** REQUIRED ACTION **
Retype the entire listing, keeping every word as it is.

** LISTED RECORDS **
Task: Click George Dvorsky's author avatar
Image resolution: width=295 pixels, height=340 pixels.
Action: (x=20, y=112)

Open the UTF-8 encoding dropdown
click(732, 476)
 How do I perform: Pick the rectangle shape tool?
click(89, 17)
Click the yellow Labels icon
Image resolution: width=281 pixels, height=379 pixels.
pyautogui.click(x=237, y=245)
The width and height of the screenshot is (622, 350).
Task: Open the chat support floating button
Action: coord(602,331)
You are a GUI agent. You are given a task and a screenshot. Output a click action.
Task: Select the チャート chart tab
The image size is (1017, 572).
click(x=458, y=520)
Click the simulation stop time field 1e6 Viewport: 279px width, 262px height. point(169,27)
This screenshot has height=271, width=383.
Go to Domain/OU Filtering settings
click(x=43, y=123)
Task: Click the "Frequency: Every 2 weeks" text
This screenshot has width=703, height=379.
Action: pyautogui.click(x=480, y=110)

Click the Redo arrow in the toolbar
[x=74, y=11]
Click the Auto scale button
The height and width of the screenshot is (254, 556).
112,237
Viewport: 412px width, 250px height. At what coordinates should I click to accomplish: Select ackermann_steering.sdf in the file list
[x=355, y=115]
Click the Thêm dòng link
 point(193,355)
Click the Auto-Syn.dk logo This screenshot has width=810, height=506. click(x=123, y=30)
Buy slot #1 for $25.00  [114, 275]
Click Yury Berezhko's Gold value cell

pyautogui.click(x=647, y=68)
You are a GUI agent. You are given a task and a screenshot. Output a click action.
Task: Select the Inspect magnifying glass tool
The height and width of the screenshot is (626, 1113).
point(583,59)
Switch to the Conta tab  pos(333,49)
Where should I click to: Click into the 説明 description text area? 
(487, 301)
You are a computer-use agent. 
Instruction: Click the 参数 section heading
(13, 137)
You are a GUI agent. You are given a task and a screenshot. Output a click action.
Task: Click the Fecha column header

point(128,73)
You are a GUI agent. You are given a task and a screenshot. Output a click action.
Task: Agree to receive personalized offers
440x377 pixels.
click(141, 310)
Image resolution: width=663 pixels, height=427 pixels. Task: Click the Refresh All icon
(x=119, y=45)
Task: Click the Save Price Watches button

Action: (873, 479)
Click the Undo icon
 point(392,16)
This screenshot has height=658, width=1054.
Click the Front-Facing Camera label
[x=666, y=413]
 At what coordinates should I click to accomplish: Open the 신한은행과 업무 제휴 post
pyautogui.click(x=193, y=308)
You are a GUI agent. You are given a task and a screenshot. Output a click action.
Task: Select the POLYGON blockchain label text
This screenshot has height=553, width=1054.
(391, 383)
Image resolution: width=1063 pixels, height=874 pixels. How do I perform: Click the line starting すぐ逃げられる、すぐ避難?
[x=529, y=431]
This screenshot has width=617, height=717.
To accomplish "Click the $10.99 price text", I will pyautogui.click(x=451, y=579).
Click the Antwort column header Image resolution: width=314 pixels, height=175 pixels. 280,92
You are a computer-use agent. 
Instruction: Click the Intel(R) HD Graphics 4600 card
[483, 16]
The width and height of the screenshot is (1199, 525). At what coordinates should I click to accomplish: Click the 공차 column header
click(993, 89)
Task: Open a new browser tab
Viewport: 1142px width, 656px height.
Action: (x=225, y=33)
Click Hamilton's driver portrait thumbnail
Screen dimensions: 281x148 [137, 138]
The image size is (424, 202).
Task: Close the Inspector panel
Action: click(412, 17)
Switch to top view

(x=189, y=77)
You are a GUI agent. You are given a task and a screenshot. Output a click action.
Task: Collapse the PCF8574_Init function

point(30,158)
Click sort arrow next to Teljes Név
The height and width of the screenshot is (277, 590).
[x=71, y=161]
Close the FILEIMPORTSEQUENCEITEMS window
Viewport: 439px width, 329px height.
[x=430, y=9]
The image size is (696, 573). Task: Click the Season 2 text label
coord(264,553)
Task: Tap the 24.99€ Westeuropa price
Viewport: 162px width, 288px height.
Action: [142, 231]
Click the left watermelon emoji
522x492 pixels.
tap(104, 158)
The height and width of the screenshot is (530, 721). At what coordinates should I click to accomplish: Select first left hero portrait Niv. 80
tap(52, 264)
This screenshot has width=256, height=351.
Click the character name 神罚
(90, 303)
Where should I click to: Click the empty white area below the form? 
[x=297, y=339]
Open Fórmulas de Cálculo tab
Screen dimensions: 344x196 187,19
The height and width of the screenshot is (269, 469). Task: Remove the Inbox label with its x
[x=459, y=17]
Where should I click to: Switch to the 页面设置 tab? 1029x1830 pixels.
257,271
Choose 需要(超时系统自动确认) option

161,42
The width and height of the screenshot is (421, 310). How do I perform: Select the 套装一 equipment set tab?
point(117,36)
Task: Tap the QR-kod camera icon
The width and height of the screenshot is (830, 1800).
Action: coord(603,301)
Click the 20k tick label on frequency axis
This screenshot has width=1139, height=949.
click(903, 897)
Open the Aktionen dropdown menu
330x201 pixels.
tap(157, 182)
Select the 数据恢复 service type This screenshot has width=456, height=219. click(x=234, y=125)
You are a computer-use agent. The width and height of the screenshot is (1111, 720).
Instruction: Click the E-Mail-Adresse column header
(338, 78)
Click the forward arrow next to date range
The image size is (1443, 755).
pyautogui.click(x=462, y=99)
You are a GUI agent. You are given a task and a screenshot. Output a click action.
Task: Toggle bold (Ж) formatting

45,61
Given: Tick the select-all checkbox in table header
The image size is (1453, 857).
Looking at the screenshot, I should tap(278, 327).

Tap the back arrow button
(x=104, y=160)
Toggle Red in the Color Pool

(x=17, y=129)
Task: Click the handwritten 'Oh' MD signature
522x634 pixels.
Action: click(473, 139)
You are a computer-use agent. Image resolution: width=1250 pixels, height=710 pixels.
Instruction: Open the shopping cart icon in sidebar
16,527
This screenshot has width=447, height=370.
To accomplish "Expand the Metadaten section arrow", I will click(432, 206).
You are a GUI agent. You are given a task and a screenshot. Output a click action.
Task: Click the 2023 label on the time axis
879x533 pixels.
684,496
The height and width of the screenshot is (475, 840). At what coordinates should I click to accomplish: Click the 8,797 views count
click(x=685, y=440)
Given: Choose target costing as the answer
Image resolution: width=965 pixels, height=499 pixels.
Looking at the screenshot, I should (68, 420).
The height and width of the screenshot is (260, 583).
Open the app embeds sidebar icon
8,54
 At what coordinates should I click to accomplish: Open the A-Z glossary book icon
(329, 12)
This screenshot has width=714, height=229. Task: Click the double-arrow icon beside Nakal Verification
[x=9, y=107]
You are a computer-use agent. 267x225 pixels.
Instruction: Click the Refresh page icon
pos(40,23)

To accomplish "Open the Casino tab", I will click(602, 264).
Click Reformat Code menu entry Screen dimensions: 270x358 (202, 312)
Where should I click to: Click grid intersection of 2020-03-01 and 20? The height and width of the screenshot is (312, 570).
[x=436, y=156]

** SOLUTION BELOW **
Task: Click George Dvorsky's author avatar
Image resolution: width=295 pixels, height=340 pixels.
Action: (x=20, y=112)

Open the UTF-8 encoding dropdown
click(732, 476)
 How do I perform: Pick the rectangle shape tool?
click(89, 17)
Click the yellow Labels icon
Image resolution: width=281 pixels, height=379 pixels.
pyautogui.click(x=237, y=245)
The width and height of the screenshot is (622, 350).
Task: Open the chat support floating button
Action: coord(602,331)
You are a GUI agent. You are given a task and a screenshot. Output a click action.
Task: Select the チャート chart tab
The image size is (1017, 572).
click(x=458, y=520)
Click the simulation stop time field 1e6 Viewport: 279px width, 262px height. point(169,27)
This screenshot has height=271, width=383.
Go to Domain/OU Filtering settings
click(x=43, y=123)
Task: Click the "Frequency: Every 2 weeks" text
This screenshot has width=703, height=379.
Action: pyautogui.click(x=480, y=110)

Click the Redo arrow in the toolbar
[x=74, y=11]
Click the Auto scale button
The height and width of the screenshot is (254, 556).
112,237
Viewport: 412px width, 250px height. At what coordinates should I click to accomplish: Select ackermann_steering.sdf in the file list
[x=355, y=115]
Click the Thêm dòng link
 point(193,355)
Click the Auto-Syn.dk logo This screenshot has width=810, height=506. click(x=123, y=30)
Buy slot #1 for $25.00  [114, 275]
Click Yury Berezhko's Gold value cell

pyautogui.click(x=647, y=68)
You are a GUI agent. You are given a task and a screenshot. Output a click action.
Task: Select the Inspect magnifying glass tool
The height and width of the screenshot is (626, 1113).
point(583,59)
Switch to the Conta tab  pos(333,49)
Where should I click to: Click into the 説明 description text area? 
(487, 301)
You are a computer-use agent. 
Instruction: Click the 参数 section heading
(13, 137)
You are a GUI agent. You are given a task and a screenshot. Output a click action.
Task: Click the Fecha column header

point(128,73)
You are a GUI agent. You are given a task and a screenshot. Output a click action.
Task: Agree to receive personalized offers
440x377 pixels.
click(141, 310)
Image resolution: width=663 pixels, height=427 pixels. Task: Click the Refresh All icon
(x=119, y=45)
Task: Click the Save Price Watches button

Action: (873, 479)
Click the Undo icon
 point(392,16)
This screenshot has height=658, width=1054.
Click the Front-Facing Camera label
[x=666, y=413]
 At what coordinates should I click to accomplish: Open the 신한은행과 업무 제휴 post
pyautogui.click(x=193, y=308)
You are a GUI agent. You are given a task and a screenshot. Output a click action.
Task: Select the POLYGON blockchain label text
This screenshot has height=553, width=1054.
(391, 383)
Image resolution: width=1063 pixels, height=874 pixels. How do I perform: Click the line starting すぐ逃げられる、すぐ避難?
[x=529, y=431]
This screenshot has width=617, height=717.
To accomplish "Click the $10.99 price text", I will pyautogui.click(x=451, y=579).
Click the Antwort column header Image resolution: width=314 pixels, height=175 pixels. 280,92
You are a computer-use agent. 
Instruction: Click the Intel(R) HD Graphics 4600 card
[483, 16]
The width and height of the screenshot is (1199, 525). At what coordinates should I click to accomplish: Click the 공차 column header
click(993, 89)
Task: Open a new browser tab
Viewport: 1142px width, 656px height.
Action: (x=225, y=33)
Click Hamilton's driver portrait thumbnail
Screen dimensions: 281x148 [137, 138]
The image size is (424, 202).
Task: Close the Inspector panel
Action: click(412, 17)
Switch to top view

(x=189, y=77)
You are a GUI agent. You are given a task and a screenshot. Output a click action.
Task: Collapse the PCF8574_Init function

point(30,158)
Click sort arrow next to Teljes Név
The height and width of the screenshot is (277, 590).
[x=71, y=161]
Close the FILEIMPORTSEQUENCEITEMS window
Viewport: 439px width, 329px height.
[x=430, y=9]
The image size is (696, 573). Task: Click the Season 2 text label
coord(264,553)
Task: Tap the 24.99€ Westeuropa price
Viewport: 162px width, 288px height.
Action: [142, 231]
Click the left watermelon emoji
522x492 pixels.
tap(104, 158)
The height and width of the screenshot is (530, 721). At what coordinates should I click to accomplish: Select first left hero portrait Niv. 80
tap(52, 264)
This screenshot has width=256, height=351.
Click the character name 神罚
(90, 303)
Where should I click to: Click the empty white area below the form? 
[x=297, y=339]
Open Fórmulas de Cálculo tab
Screen dimensions: 344x196 187,19
The height and width of the screenshot is (269, 469). Task: Remove the Inbox label with its x
[x=459, y=17]
Where should I click to: Switch to the 页面设置 tab? 1029x1830 pixels.
257,271
Choose 需要(超时系统自动确认) option

161,42
The width and height of the screenshot is (421, 310). How do I perform: Select the 套装一 equipment set tab?
point(117,36)
Task: Tap the QR-kod camera icon
The width and height of the screenshot is (830, 1800).
Action: coord(603,301)
Click the 20k tick label on frequency axis
This screenshot has width=1139, height=949.
click(903, 897)
Open the Aktionen dropdown menu
330x201 pixels.
tap(157, 182)
Select the 数据恢复 service type This screenshot has width=456, height=219. click(x=234, y=125)
You are a computer-use agent. The width and height of the screenshot is (1111, 720).
Instruction: Click the E-Mail-Adresse column header
(338, 78)
Click the forward arrow next to date range
The image size is (1443, 755).
pyautogui.click(x=462, y=99)
You are a GUI agent. You are given a task and a screenshot. Output a click action.
Task: Toggle bold (Ж) formatting

45,61
Given: Tick the select-all checkbox in table header
The image size is (1453, 857).
Looking at the screenshot, I should tap(278, 327).

Tap the back arrow button
(x=104, y=160)
Toggle Red in the Color Pool

(x=17, y=129)
Task: Click the handwritten 'Oh' MD signature
522x634 pixels.
Action: click(473, 139)
You are a computer-use agent. Image resolution: width=1250 pixels, height=710 pixels.
Instruction: Open the shopping cart icon in sidebar
16,527
This screenshot has width=447, height=370.
To accomplish "Expand the Metadaten section arrow", I will click(432, 206).
You are a GUI agent. You are given a task and a screenshot. Output a click action.
Task: Click the 2023 label on the time axis
879x533 pixels.
684,496
The height and width of the screenshot is (475, 840). At what coordinates should I click to accomplish: Click the 8,797 views count
click(x=685, y=440)
Given: Choose target costing as the answer
Image resolution: width=965 pixels, height=499 pixels.
Looking at the screenshot, I should (68, 420).
The height and width of the screenshot is (260, 583).
Open the app embeds sidebar icon
8,54
 At what coordinates should I click to accomplish: Open the A-Z glossary book icon
(329, 12)
This screenshot has width=714, height=229. Task: Click the double-arrow icon beside Nakal Verification
[x=9, y=107]
You are a computer-use agent. 267x225 pixels.
Instruction: Click the Refresh page icon
pos(40,23)

To accomplish "Open the Casino tab", I will click(602, 264).
Click Reformat Code menu entry Screen dimensions: 270x358 (202, 312)
Where should I click to: Click grid intersection of 2020-03-01 and 20? The height and width of the screenshot is (312, 570).
[x=436, y=156]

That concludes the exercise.